(Chuck Muth) – Like clockwork, hysteria-inducing, sky-is-falling op-eds appear every Halloween claiming the U.S. sugar program is driving up the cost of trick-or-treats. And every Christmas delivers similar wails of woe over the rising cost of candy canes. Ditto Valentine’s Day chocolates and Easter jelly beans.
But it’s all bunk.
Indeed, just this week the Chicago Sun-Times published a screed by Prof. William Sander of DePaul University in which he blames the sugar program for Chicago losing its Oreo cookie manufacturing operation to Mexico.
“Since 1981,” Sander wrote, “the United States has protected the sugar industry. This has kept the domestic price of sugar at about twice the world price. Thus, it has become cheaper to produce candy and cookies in countries such as Mexico and Canada.”
But the facts don’t back up the professor’s claim that the cost of sugar is to blame.
The truth is the cost of a pound of domestic sugar in the United States today – around 25 cents – is pretty much exactly where it was thirty years ago.
On the other hand, the minimum wage in 1986 was $3.35 an hour. Chicago’s minimum wage today is $10 an hour. You do the math.
As for that sugar “world price” Prof. Sander mentions, he fails to note that the price of world sugar is artificially low thanks to direct government subsidies to foreign sugar producers that U.S. sugar farmers do not get.
That’s right. Unlike many of our competitors, the U.S. sugar program consists almost entirely of modest import quotas and tariffs, not direct financial assistance that distorts the true cost of production.
In addition, Mexico doesn’t purchase “world price” sugar either. It’ll be using its own sugar to produce Oreos, which is approximately the same cost as American sugar. So the suggestion that the Oreos manufacturing operation is moving to Mexico because of cheaper sugar is demonstrably untrue.

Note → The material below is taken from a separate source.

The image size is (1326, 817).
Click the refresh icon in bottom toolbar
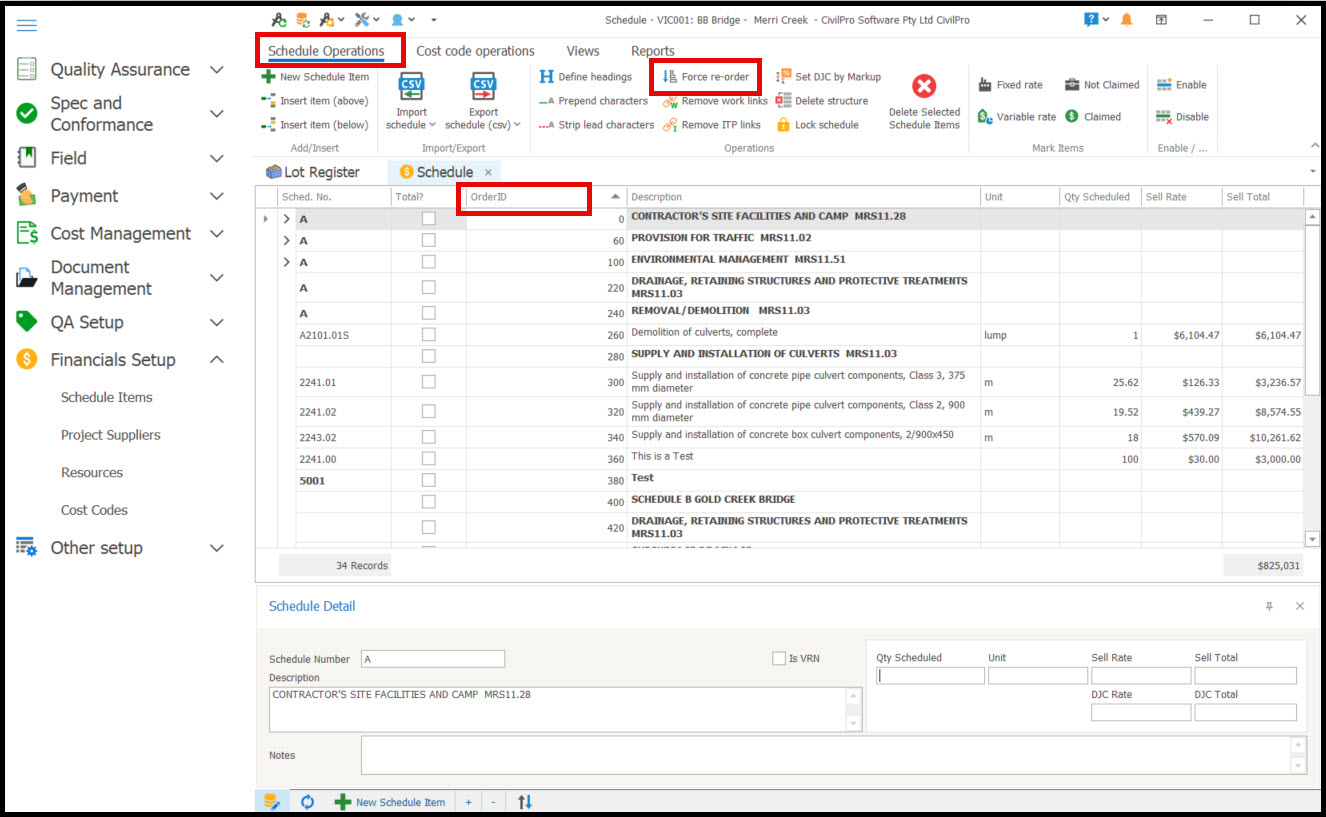[x=308, y=802]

And lastly, the lower world sugar prices in recent years have been due, in large part, to a global glut of sugar production that is in the process of being wiped out thanks to, according to a Wall Street Journal report this week, “the El Niño weather pattern (which has) reduced crucial monsoon rains in Thailand, the world’s second-largest sugar exporter, and in India, the second-largest producer.”
In fact, the Journal report noted that “Raw sugar prices have risen 9.6% year-to-date and closed (last) Wednesday at their highest since Oct. 14, 2014.”
The much-maligned U.S. program may not be perfect, or the ideal in an ideal world. However, it’s kept the sugar supply in the United States dependable while keeping the price remarkably consistent for decades. As such, it seems that when it comes to tinkering with domestic agricultural policies, Congress should have far bigger fish to fry.